«La sentenza è errata e deve essere annullata». E, intanto, «sospesi immediatamente» i suoi effetti. E’ l’inizio del secondo round della battaglia sul Muos davanti ai giudici amministrativi di Palermo. Il ministero della Difesa ha impugnato la decisione del Tar che lo scorso 13 febbraio ha dichiarato abusivi i lavori per la costruzione dell’impianto satellitare di comunicazioni militari. Un’opposizione che mira a smontare interamente la sentenza: dalla legittimità delle associazioni che hanno presentato i ricorsi, all’istruttoria che ha portato alle autorizzazioni, definita «senza difetti», fino alle famose revoche da parte della Regione Sicilia.
Dopo aver contestato punto per punto la decisione del Tar, l’avvocatura di Stato per conto del ministero della Difesa, propone una sorta di accordo: non attivare il sistema Muos finché il giudizio non sarà definitivo, ma allo stesso tempo sospendere gli effetti della sentenza di primo grado, che, ammette la stessa Avvocatura, «potrebbero arrivare alla dismissione del Muos e al ripristino dei luoghi». Sulla sospensione degli effetti si pronuncerà il Consiglio di giustizia amministrativa alla prima seduta utile. Probabilmente il 15 aprile.

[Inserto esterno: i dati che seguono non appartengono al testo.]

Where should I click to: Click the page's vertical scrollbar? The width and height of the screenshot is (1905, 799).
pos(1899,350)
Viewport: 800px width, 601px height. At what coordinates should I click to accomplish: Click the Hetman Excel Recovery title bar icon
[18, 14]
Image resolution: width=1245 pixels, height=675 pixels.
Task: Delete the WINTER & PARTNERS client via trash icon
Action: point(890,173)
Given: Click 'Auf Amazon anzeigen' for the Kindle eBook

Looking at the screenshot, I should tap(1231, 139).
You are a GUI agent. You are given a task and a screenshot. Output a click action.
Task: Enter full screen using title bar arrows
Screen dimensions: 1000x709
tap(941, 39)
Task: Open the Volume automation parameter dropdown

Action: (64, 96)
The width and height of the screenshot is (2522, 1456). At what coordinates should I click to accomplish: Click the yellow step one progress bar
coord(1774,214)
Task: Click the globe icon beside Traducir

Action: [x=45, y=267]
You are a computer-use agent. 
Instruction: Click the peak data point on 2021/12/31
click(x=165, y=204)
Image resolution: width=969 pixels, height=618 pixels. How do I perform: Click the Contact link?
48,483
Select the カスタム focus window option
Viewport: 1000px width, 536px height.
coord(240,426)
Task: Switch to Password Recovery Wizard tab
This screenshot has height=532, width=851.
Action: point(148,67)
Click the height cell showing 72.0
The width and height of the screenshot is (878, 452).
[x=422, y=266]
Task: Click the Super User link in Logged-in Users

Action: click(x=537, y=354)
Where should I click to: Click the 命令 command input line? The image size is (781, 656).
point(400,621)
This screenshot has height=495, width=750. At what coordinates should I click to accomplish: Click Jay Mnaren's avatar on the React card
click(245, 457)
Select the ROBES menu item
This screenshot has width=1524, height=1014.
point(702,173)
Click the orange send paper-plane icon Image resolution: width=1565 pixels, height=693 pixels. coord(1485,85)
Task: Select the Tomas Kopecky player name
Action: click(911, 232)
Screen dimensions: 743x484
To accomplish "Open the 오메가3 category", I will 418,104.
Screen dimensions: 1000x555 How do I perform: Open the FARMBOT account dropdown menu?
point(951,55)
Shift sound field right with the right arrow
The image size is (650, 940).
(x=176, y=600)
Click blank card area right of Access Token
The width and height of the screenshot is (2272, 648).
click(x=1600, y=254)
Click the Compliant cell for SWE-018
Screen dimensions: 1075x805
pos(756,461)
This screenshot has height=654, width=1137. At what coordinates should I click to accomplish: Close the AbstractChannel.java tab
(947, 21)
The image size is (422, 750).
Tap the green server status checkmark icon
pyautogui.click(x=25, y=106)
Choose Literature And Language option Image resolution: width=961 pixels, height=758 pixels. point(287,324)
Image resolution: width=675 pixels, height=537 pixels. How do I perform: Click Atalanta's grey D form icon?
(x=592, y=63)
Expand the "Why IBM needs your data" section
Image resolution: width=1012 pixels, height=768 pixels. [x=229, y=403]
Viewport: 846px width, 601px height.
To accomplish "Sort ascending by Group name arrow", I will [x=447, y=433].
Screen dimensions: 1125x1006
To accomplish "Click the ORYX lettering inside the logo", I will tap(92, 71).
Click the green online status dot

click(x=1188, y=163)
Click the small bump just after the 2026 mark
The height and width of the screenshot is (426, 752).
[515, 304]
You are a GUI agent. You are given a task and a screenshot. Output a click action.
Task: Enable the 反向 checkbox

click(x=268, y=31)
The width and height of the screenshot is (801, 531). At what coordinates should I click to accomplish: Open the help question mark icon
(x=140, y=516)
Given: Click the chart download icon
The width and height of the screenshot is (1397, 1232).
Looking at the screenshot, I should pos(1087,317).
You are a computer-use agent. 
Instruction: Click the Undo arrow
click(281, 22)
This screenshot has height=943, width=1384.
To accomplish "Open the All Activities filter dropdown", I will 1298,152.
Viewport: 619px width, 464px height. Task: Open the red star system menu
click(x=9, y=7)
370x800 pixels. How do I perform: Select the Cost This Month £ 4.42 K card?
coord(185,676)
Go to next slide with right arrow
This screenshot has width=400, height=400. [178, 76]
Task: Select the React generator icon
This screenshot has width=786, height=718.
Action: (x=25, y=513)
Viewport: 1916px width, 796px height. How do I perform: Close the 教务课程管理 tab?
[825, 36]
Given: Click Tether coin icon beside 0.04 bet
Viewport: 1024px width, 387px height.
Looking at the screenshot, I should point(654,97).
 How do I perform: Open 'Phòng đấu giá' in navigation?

«Per alcuni versi – commenta Nello Papandrea, uno dei legali del Movimento No Muos – le tesi del ministero della Difesa appaiono contraddittorie. Il primo punto riguarda i soggetti che hanno presentato il ricorso. Secondo loro non sarebbero stati legittimati perché associazioni locali e non nazionali, o peggio singoli cittadini, o ancora movimenti costituiti da troppo poco tempo».
Si passa quindi alle revoche del 29 marzo del 2013, con cui la Regione Sicilia ritira le autorizzazioni ambientali concesse due anni prima. Nella sentenza di febbraio il Tar specificava che la Regione aveva sbagliato: non poteva trattarsi di revoche ma di veri e propri annullamenti, quindi con effetto retroattivo, visti i difetti sin dall’origine dell’istruttoria. L’opposizione del ministero adesso contesta proprio questo punto focale della vicenda. «Per esserci un annullamento d’ufficio – ricorda l’Avvocatura – il ritiro deve avvenire entro un termine ragionevole». Per i legali del ministero due anni, dal 2011 al 2013 – cioè il tempo passato dalla concessione delle autorizzazioni alla loro revoca – sono troppi. «Costituiscono un significativo fattore di stabilizzazione e non possono dunque considerarsi un termine ragionevole», si legge nell’opposizione. E aggiunge che comunque non c’era motivo di annullare nulla, perché l’istruttoria per il rilascio delle autorizzazioni era «priva di difetti».
Al di là dei motivi tecnici, nelle circa 50 pagine dell’opposizione, l’Avvocatura dello Stato insiste ripetutamente su un principio di carattere generale che spesso è stato dibattuto a proposito del Muos: «le opere destinate alla difesa militare, così come la materia della sicurezza del traffico aereo sono di competenza esclusiva dello Stato».
«E’ vero – commenta l’avvocato Papandrea – che esiste una normativa, il testo unico sulle forze armate del 2010, secondo cui le opere realizzate da partner della Nato sul nostro territorio sono considerate utili alla difesa nazionale. Anche ai fini dell’applicazione della normativa urbanistica. Ma – precisa il legale – è lo stesso testo unico che specifica come, nel caso in cui queste opere ricadano in aree protette, devono seguire le regole tradizionali».
Infine, per quanto riguarda il traffico aereo, Papandrea spiega: «Nella sua relazione l’Enav spiega che il Muos intercetterebbe 12 rotte, ma segue solo un punto di vista geometrico, mentre da un punto di vista funzionale l’Enav dice di non essere in grado di affermare se può creare danni ad aerei o persone. Ma l’Avvocatura sembra glissare su questo tema».
Non glissa invece sull’aspetto economico. Nelle conclusioni dell’opposizione si legge: «Non va sottaciuto il gravissimo e immediato pregiudizio economico che subirebbe» il ministero della Difesa nel caso in cui «dovesse dare esecuzione della sentenza», ripristinando i luoghi com’erano prima della realizzazione del Muos: «ingenti somme di denaro pubblico, infatti, sarebbero sottratte ai fini istituzionali compromettendone irrimediabilmente il buon esito. Ovviamente – continua l’Avvocatura – anche di ciò risponderebbe poi in via risarcitoria l’amministrazione regionale».